Even though wide-viewing angle display can be achieved by a MVA-LCD, color washout, namely, color shift, is usually produced in an image displayed by the MVA-LCD when a user looks at the image from a large viewing angle. FIG. 1 is a graph illustrating various γ (gamma) curves observed from different viewing angles (θ) of a conventional MVA LCD. Referring to FIG. 1, the ordinate axis represents transmittance, and the abscissa axis represents gray level, wherein the curve having γ=2.2 is an ideal curve. As shown in FIG. 1, the larger the viewing angle is (for example, θ=60°), the more the γ curve is deformed, namely, the further the γ curve is away from the ideal curve. To be specific, color shift will be produced in an image viewed from a large viewing angle because the image has high luminance at medium to low gray level from the large viewing angle. An existing method for reducing color shift is to align liquid crystal molecules at many different angles and divide each pixel into two sub display regions having different display voltages.

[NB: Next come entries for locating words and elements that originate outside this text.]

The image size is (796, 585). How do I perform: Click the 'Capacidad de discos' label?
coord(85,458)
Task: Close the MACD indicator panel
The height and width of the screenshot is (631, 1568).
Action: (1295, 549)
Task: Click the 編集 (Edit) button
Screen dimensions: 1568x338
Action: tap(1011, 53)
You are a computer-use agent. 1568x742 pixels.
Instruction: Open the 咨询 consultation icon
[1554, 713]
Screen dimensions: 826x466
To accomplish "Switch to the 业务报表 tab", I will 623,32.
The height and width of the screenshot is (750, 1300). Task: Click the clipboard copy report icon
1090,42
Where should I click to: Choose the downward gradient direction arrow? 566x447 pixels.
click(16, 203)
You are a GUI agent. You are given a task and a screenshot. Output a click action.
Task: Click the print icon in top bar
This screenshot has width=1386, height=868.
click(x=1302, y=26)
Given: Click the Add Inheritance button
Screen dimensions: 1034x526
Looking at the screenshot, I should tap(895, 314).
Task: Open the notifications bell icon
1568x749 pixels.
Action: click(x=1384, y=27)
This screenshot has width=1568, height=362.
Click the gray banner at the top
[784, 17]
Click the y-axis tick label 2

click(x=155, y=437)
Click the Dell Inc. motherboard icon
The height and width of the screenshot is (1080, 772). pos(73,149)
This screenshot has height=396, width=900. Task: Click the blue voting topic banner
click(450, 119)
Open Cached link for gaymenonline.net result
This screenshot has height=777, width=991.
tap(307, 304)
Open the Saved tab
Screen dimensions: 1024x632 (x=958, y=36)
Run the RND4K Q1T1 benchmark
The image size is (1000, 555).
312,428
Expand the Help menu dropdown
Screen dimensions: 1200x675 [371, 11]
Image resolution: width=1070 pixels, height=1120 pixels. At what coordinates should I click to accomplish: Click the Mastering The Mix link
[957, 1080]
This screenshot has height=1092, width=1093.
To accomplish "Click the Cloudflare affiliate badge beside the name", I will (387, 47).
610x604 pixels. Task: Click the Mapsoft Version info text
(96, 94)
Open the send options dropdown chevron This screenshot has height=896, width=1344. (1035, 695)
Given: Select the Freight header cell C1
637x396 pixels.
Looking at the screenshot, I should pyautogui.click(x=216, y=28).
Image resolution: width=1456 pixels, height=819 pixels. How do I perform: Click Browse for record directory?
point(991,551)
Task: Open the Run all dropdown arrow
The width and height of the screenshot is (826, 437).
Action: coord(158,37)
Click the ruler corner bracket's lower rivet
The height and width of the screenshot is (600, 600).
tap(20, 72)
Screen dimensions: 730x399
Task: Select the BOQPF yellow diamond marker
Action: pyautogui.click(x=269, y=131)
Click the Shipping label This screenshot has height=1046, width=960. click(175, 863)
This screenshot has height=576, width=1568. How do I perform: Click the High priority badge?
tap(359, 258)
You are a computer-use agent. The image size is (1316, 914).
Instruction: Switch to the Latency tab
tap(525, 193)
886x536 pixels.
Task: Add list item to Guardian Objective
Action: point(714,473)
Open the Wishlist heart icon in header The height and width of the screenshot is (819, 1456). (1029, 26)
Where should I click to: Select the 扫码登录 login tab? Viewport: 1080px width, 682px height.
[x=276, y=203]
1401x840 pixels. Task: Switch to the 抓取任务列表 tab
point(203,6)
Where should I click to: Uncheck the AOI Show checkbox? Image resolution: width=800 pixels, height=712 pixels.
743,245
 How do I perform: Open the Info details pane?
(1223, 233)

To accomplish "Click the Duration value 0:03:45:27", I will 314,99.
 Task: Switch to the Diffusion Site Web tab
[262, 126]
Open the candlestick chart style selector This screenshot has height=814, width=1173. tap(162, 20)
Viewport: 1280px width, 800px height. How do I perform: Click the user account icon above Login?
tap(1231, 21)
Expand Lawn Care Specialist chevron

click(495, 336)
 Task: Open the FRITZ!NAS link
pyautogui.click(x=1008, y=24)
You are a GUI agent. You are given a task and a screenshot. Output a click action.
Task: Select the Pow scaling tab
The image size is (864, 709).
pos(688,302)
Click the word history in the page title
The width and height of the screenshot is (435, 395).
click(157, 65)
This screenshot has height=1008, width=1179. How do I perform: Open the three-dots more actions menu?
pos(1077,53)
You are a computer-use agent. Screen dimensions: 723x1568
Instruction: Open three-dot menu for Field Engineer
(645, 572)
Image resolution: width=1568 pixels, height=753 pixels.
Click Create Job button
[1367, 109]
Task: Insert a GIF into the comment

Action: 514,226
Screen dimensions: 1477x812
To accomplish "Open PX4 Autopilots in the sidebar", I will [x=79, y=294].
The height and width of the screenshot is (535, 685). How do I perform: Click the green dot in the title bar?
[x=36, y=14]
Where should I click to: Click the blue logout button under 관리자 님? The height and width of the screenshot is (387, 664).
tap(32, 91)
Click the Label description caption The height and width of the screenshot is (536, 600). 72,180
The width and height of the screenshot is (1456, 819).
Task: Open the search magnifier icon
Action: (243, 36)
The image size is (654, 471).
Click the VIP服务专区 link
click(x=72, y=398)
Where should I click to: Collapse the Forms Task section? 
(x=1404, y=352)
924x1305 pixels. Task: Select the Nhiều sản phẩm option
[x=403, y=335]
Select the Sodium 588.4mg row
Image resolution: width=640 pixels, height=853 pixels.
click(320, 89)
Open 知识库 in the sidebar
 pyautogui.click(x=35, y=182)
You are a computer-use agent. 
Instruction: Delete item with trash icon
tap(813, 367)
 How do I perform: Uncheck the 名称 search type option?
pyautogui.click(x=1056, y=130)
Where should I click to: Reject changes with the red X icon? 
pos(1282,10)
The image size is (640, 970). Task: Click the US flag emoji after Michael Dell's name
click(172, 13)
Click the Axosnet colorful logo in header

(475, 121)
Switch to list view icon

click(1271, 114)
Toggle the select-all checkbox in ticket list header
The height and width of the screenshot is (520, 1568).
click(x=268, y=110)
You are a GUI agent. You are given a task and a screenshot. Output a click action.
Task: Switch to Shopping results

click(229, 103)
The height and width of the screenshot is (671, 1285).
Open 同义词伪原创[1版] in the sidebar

FIG. 2 is an equivalent circuit diagram of a conventional pixel structure with color washout solution. Referring to FIG. 2, the pixel structure 100 is electrically connected to a data line 102 and a scan line 104. The pixel structure 100 includes a first active device 110, a second active device 112, a first capacitance electrode 114, a second capacitance electrode 116, a first pixel electrode 120, and a second pixel electrode 130. The first pixel electrode 120 and the second pixel electrode 130 are respectively connected to the first active device 110 and the second active device 112 electrically. The first capacitance electrode 114 and the second capacitance electrode 116 respectively have a specific voltage level. Thus, the first pixel electrode 120 and the second pixel electrode 130 have different display voltages due to the capacitance coupling effect thereof with respectively the first capacitance electrode 114 and the second capacitance electrode 116. Accordingly, at medium to low gray level, one of the regions of the first pixel electrode 120 and the second pixel electrode 130 can have low luminance, while at high gray level, both the regions of the first pixel electrode 120 and the second pixel electrode 130 can have similar luminance. As a result, color shift produced at large viewing angle is restrained in the pixel structure 100.
However, the first pixel electrode 120 and the second pixel electrode 130 have to be arranged in a lattice pattern since they have to be disposed corresponding to capacitance electrodes (114 and 116) having different voltage levels, so that when the pixel structure 100 is provided in an LCD, images displayed in the LCD may look coarse-grained. Thereby, the display quality of the pixel structure 100 is still unsatisfactory.